From Process to Method: Students moved from blindly using AI tools to adopting aspects of machine reading in their own practice. Crucially, this included questioning the tools themselves, understanding AI as an actor shaped by interests and conditions of production shifted how students held its outputs. They developed new analytical strategies that combined machine logic with their own curiosity, interpretation and critical judgement, with really interesting results.
Now what?
Rather than using AI to replace their own reading and analysis, students explored ways to enhance it, offering them new strategies for their reading practices. As students better understood how machines broke down and processed text, they were able to design prompts and use AI tools to more effectively explore their own questions.

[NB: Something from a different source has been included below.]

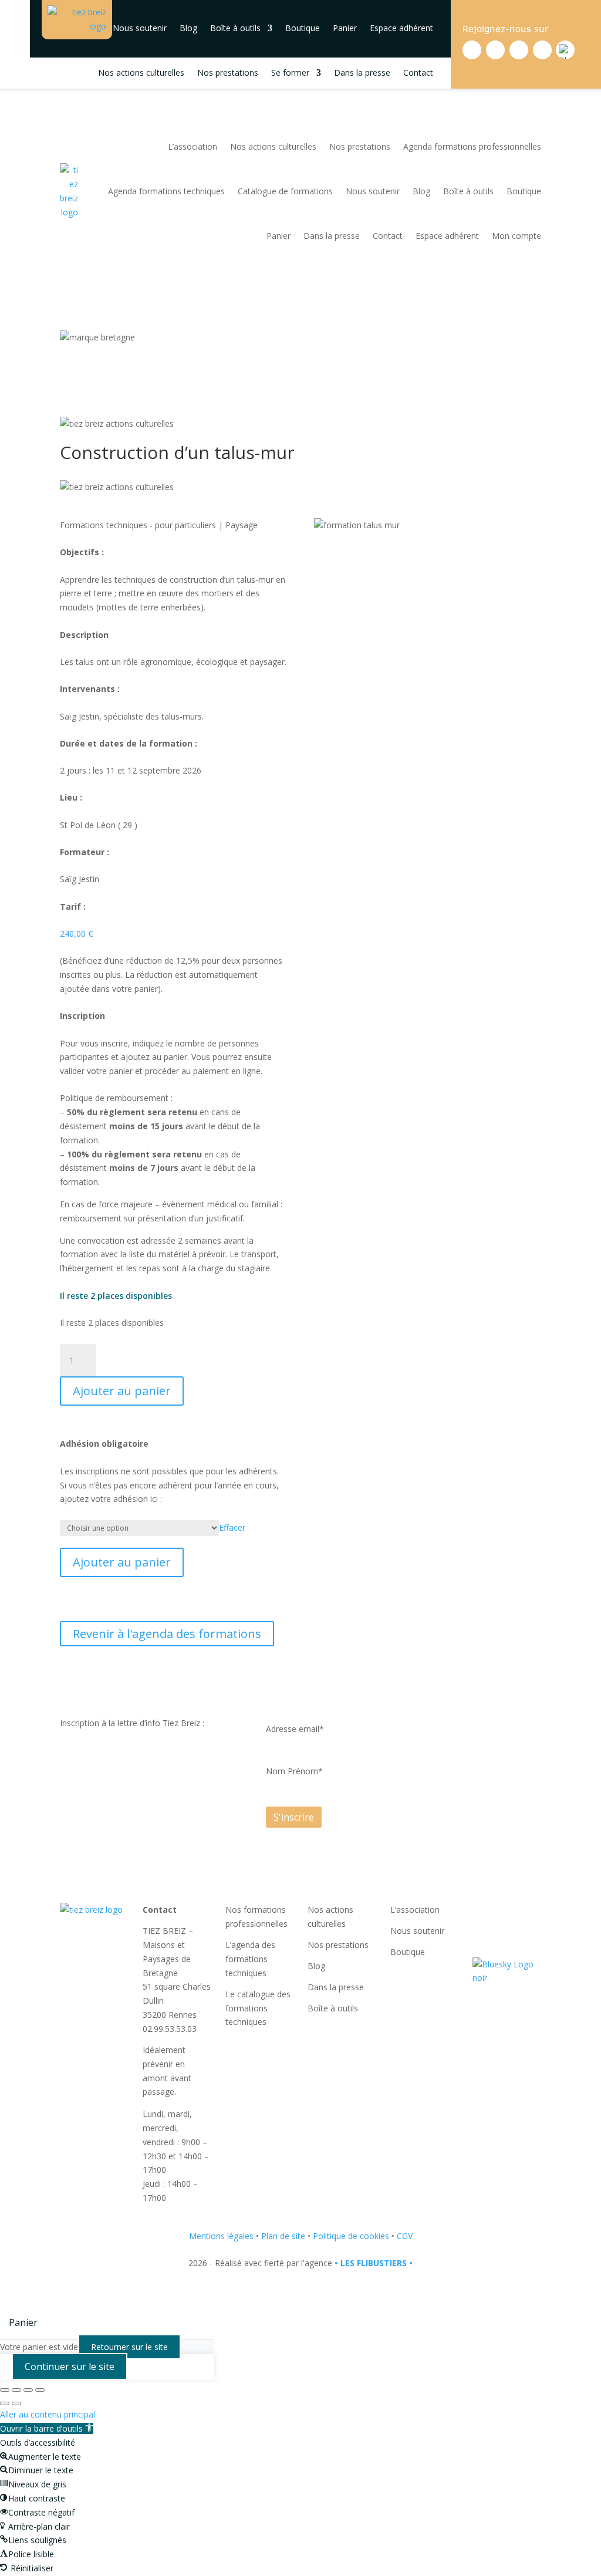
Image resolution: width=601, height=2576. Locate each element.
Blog (188, 27)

What the workshop revealed for me is that our students don't need us to teach them how to use AI tools — they're often more adept at this than we are. What they do need are ways of critically examining the role these tools play in their learning. As an educator, my role is increasingly about helping students contextualise and critically examine their existing practices rather than introducing new ones. Academic reading shouldn't be about choosing between human and machine approaches, but rather understanding how to read with machines in ways that enhance rather than replace human comprehension.
Through diagramming and actor-network mapping, we began to make some of these hybrid practices of reading and meaning-making visible and a little more open to interrogation. Learning to read with machines becomes not just a practical skill but a type of literacy that can support deeper engagement and active experimentation with theory and ideas.

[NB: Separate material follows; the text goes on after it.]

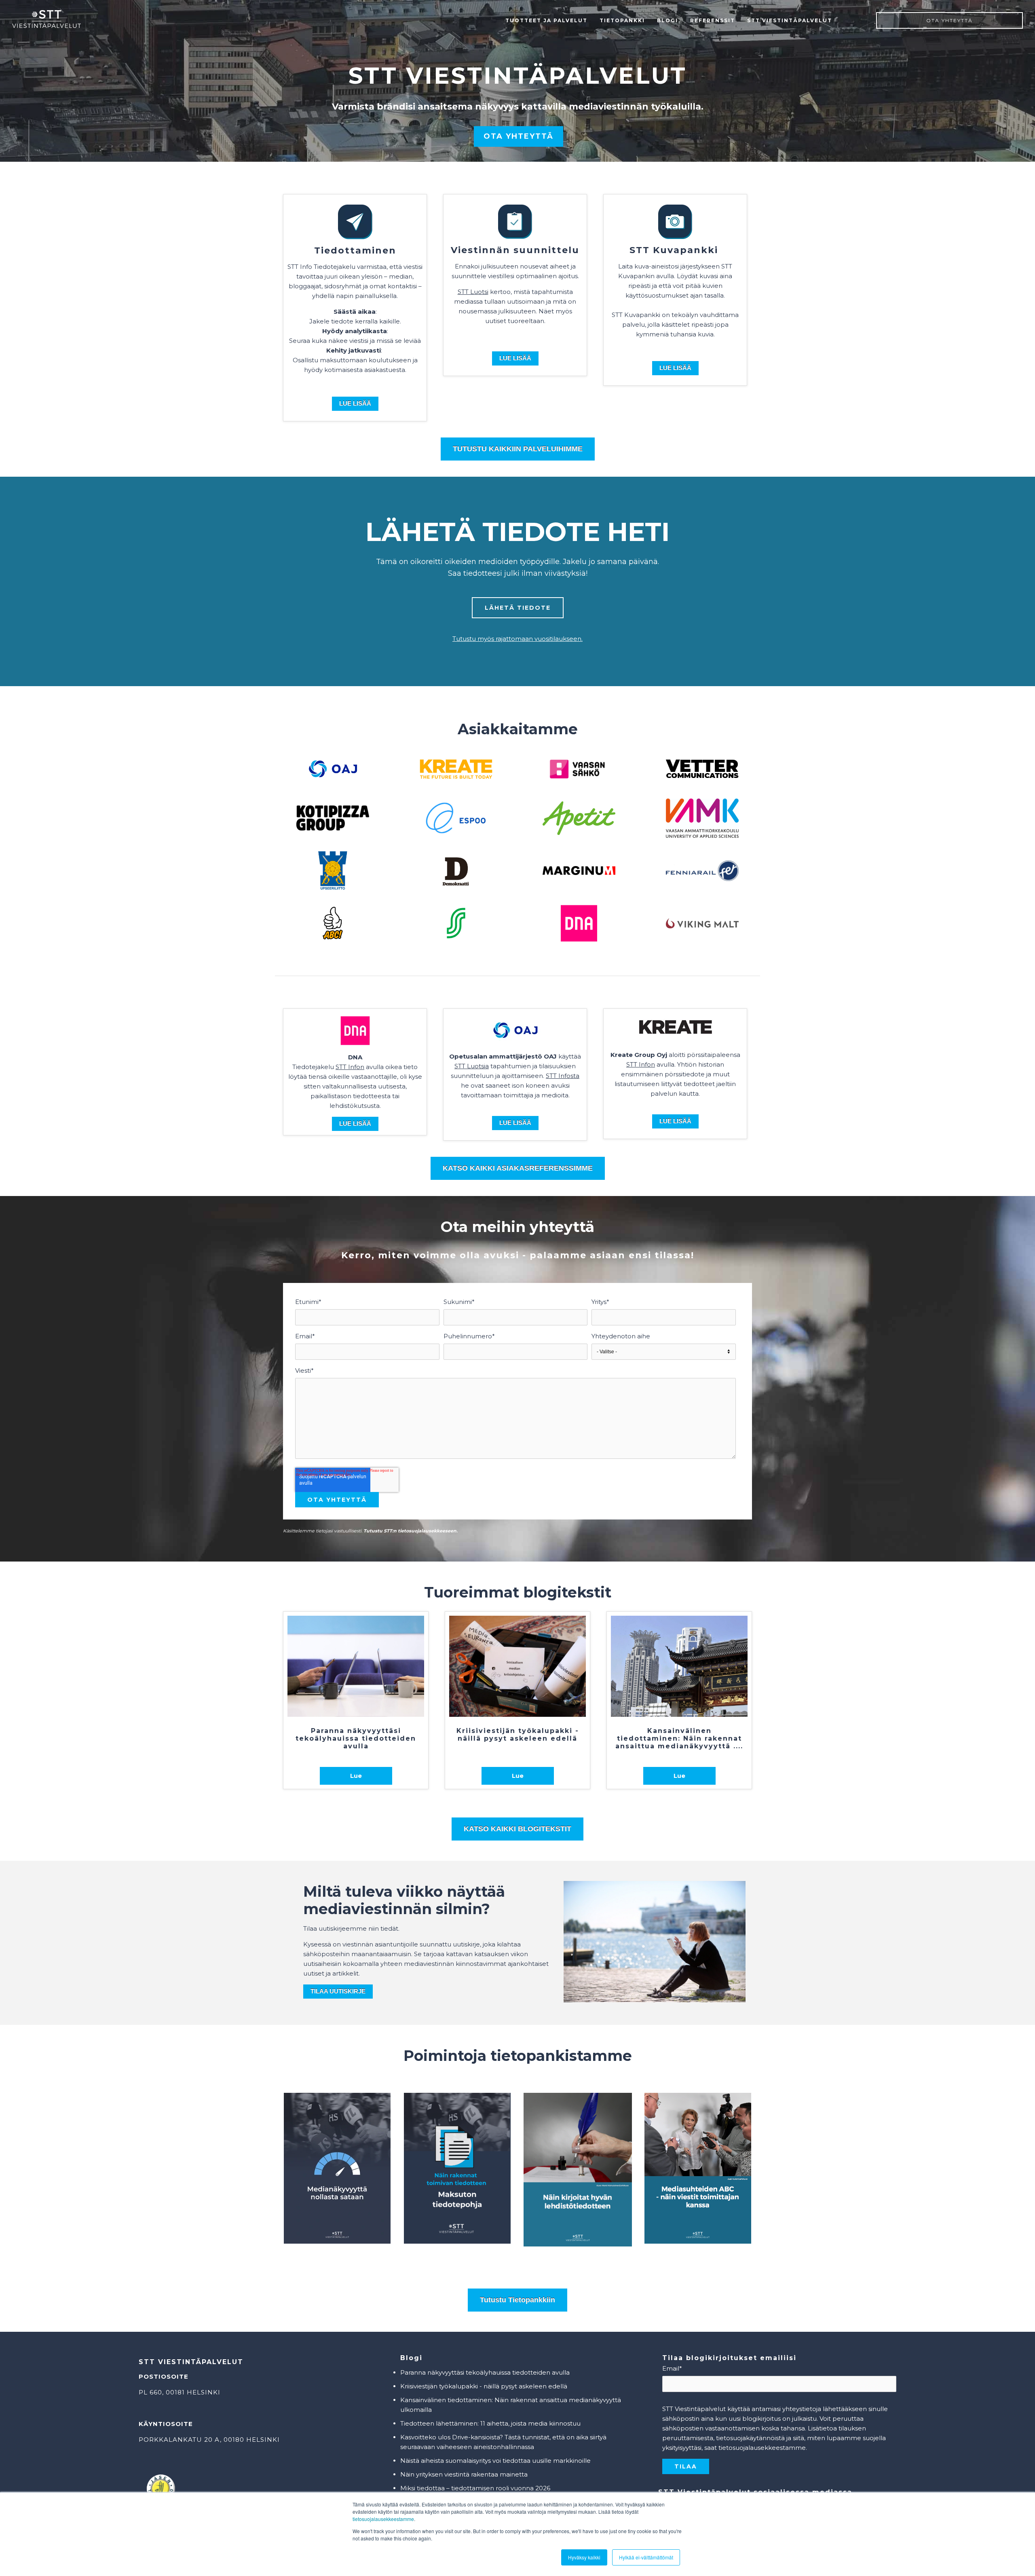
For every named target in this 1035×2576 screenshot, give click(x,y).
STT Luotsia (471, 1066)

What this workshop didn't do…
A three-hour workshop can open doors but it can't walk very far through them. So, I'd like to reflect on where this one stopped.
Working primarily with ChatGPT meant that the workshop took place largely inside the ecosystem it was examining. Students were encouraged to read with the machine more critically, but we didn't spend much time reading the machine itself as a cultural and political object — asking not just how it reads, but what worldview is embedded in the way it reads, and whose interests that serves. These questions were touched on in earlier discussion but became much harder to hold onto later in the workshop, when we were simultaneously relying on the tool to help us think.
Understanding how AI shapes our reading practices is necessary but not really sufficient. Ideally, students would also have space to ask: given all of this, what do I want to do? How they might use these tools differently, or redesign their practices around them, was addressed — but in a pragmatic rather than critical sense. There was no also real attention to how students might resist. That requires more time, and probably a different structure — one that returns to the questions raised here after students have had time to sit with them.
There's also a broader structural question that a single workshop can't answer. A workshop like this one can surface questions, but if students don't encounter those questions again — in the curriculum, in crits, in feedback — they tend to recede. Critical engagement with AI isn't a skill to be acquired once; it's a disposition that needs to be developed over time, across a curriculum, in relation to students' evolving practices.
What this workshop points toward, then, is less a better workshop and more a different kind of curricular thinking — one where questions about AI, reading, knowledge and power aren't siloed into a literacy session but woven into the fabric of how a course is taught. That's a much larger project, and one I'm increasingly convinced matters…
Reading with Machines was a three hour workshop developed for students on MA Graphic Communication Design at Central Saint Martins. It was delivered four times over two days on 25th and 26th April 2024.